Posted by: anon | Mar 20, 2019 3:45:50 PM

This conversation reminds me of an anecdote recounted in Bruce Tulgan, Not Everyone Gets a Trophy: How to Manage the Millennials (2009):

"An experienced nurse-manager in a busy hospital told me she stopped a new young nurse from administering the wrong medicine by intravenous drip to a patient. The manager pulled the young nurse aside and explained emphatically how serious a mistake she almost made. 'I explained that this is how patients die unnecessarily. I told her, "You need to check the wrist bracelet, then the patient's chart, then the charge list, then the IV bag. Then you need to check them all again."' Before she was finished, the young nurse interrupted her. 'Actually, you are doing this conversation wrong,' she told her boss. 'You are supposed to give me some positive feedback before you criticize my work.' What did the manager respond? 'Okay, nice shoes. Now about that IV bag....'"

Posted by: Grumpy | Mar 20, 2019 2:26:50 PM

At my old firm we used to call this the "wish sandwich."

The only point I'll add is that it takes time to compliment - in a limited workshop setting, too much complimenting squeezes out important critical (and not in a bad way) discussion, just as too much nitpicky discussion can squeeze out other important comments. Related, among a few close friends, we are very clear up front when we review each others papers that we only comment on the negative stuff, and assume anything unsaid is good. This works because a) we trust each other, and b) the cost of not hearing the positive yields the benefit of someone who doesn't have to take the time to write the positive and thus will read your paper, quickly and every time you send one.
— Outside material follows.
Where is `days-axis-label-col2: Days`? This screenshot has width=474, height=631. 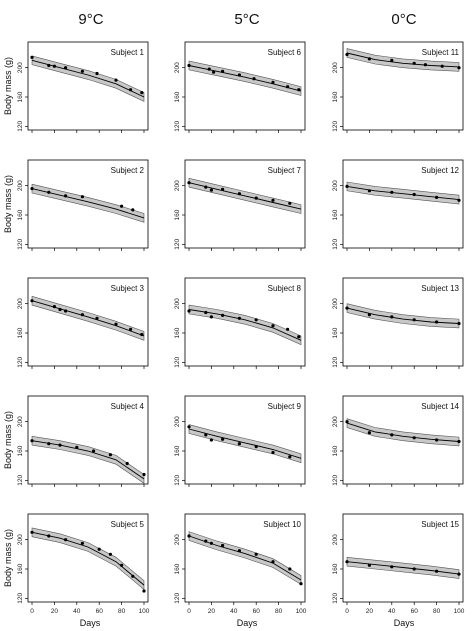
days-axis-label-col2: Days is located at coordinates (248, 623).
Posted by: Michael Risch | Mar 20, 2019 1:35:56 PM

Thanks, Jeff. That's really interesting. And I agree with you that 4:1 praise to criticism isn't the correct ratio for faculty workshops. Maybe I'd flip the ratio for workshops: Say 1:4 praise to criticism.
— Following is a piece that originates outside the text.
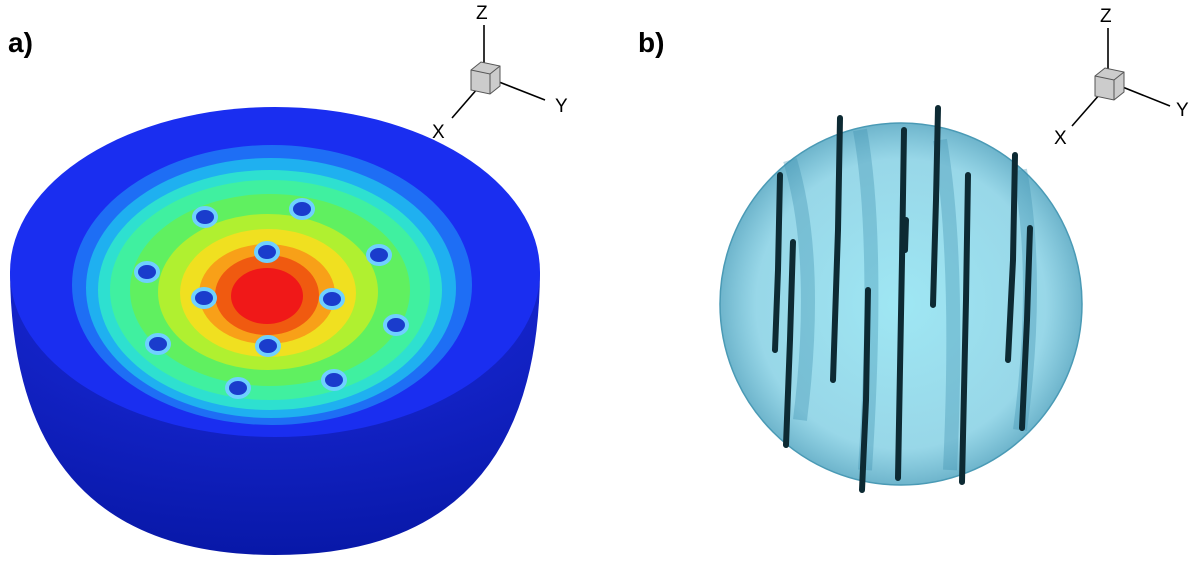 The width and height of the screenshot is (1195, 569). What do you see at coordinates (20, 42) in the screenshot?
I see `panel-label: a)` at bounding box center [20, 42].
Posted by: carissa | Mar 20, 2019 1:14:34 PM

Carissa, that accords with a precept I recall from the business world, particularly in how one handles dealing with people whose work you supervise - namely, a ratio of 4:1 between praise and criticism. I went online just now, and that seems still to hold.
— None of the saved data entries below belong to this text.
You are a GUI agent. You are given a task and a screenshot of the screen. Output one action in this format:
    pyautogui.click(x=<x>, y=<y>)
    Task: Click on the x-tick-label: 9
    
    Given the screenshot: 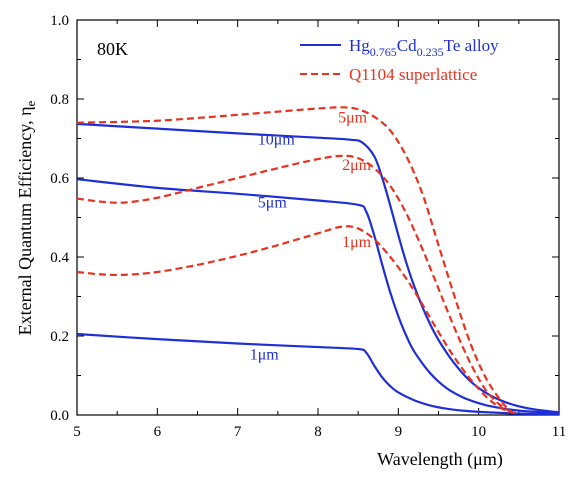 What is the action you would take?
    pyautogui.click(x=399, y=432)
I suppose the difference between a workshop and the manager-managee situation are the bounds. As the linked piece notes (and to some extent taking Scott Greenfield's point), if you praise too much you aren't believable. And if you don't praise enough, why are you employing the person?

But it ought to hold, say, among faculty colleagues. If you can't offer enough praise, why is the person good enough to be on your faculty? And if you offer too much, your credibility as a complimenter suffers.

Posted by: Jeff Lipshaw | Mar 20, 2019 12:58:51 PM

Very interesting, very important. You have it. Stick to it indeed. Suggests that you have high emotional intelligence. Yet, it would be worth to note:

One method for being demanding and at the same time, eliminating the fear that students may feel attacked by your remarks or criticism, is one method I call:

" The collective anonymity ". You can run a conversation, to the whole class, as introduction ( as you do probably anyway, presenting yourself and the academic material ).In that stage, no one may suspect that you have any personal business with him. So, you prepare the ground, and suggesting ( let alone in law studies ) :

That you are tough. You have high expectation. You don't hang around. You are very demanding. For their own sake and future. You grant notes for results, not for efforts. Sweat shall spare blood and tears.

By that, you may of course, wash the brain of students, as it starts. Without any negative personal implications. By that, you may spread future potential damage, while criticizing harshly their work.

So, compliments would be perceived as unexpected bonus, while sticking to demanding standards, with more than reasonable positive atmosphere.

There are many others, but, we won't stay young here no more.